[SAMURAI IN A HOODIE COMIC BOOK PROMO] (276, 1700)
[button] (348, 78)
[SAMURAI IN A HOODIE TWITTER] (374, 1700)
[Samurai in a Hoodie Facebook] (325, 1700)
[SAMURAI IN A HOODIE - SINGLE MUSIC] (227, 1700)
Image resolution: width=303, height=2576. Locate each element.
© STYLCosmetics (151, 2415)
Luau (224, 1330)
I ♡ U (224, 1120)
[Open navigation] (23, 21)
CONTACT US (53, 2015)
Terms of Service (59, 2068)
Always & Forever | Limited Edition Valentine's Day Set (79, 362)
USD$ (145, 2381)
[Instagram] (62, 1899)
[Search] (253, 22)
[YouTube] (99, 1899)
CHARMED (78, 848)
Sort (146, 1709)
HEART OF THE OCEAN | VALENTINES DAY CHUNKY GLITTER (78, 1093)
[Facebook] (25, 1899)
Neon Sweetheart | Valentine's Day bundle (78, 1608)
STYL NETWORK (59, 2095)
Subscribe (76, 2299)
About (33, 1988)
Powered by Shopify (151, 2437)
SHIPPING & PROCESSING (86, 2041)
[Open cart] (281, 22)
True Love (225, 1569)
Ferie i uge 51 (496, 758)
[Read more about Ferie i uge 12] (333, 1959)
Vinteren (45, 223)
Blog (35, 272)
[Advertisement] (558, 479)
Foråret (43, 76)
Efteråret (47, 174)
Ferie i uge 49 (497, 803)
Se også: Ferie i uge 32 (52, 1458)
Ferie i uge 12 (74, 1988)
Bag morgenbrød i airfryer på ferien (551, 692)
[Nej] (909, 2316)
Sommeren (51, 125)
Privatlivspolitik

* [Task]:
Your reply should be every line of the material, transcribed exactly.

* [Result]:
[SAMURAI IN A HOODIE COMIC BOOK PROMO] (276, 1700)
[button] (348, 78)
[SAMURAI IN A HOODIE TWITTER] (374, 1700)
[Samurai in a Hoodie Facebook] (325, 1700)
[SAMURAI IN A HOODIE - SINGLE MUSIC] (227, 1700)
Image resolution: width=303, height=2576. Locate each element.
© STYLCosmetics (151, 2415)
Luau (224, 1330)
I ♡ U (224, 1120)
[Open navigation] (23, 21)
CONTACT US (53, 2015)
Terms of Service (59, 2068)
Always & Forever | Limited Edition Valentine's Day Set (79, 362)
USD$ (145, 2381)
[Instagram] (62, 1899)
[Search] (253, 22)
[YouTube] (99, 1899)
CHARMED (78, 848)
Sort (146, 1709)
HEART OF THE OCEAN | VALENTINES DAY CHUNKY GLITTER (78, 1093)
[Facebook] (25, 1899)
Neon Sweetheart | Valentine's Day bundle (78, 1608)
STYL NETWORK (59, 2095)
Subscribe (76, 2299)
About (33, 1988)
Powered by Shopify (151, 2437)
SHIPPING & PROCESSING (86, 2041)
[Open cart] (281, 22)
True Love (225, 1569)
Ferie i uge 51 (496, 758)
[Read more about Ferie i uge 12] (333, 1959)
Vinteren (45, 223)
Blog (35, 272)
[Advertisement] (558, 479)
Foråret (43, 76)
Efteråret (47, 174)
Ferie i uge 49 (497, 803)
Se også: Ferie i uge 32 (52, 1458)
Ferie i uge 12 (74, 1988)
Bag morgenbrød i airfryer på ferien (551, 692)
[Nej] (909, 2316)
Sommeren (51, 125)
Privatlivspolitik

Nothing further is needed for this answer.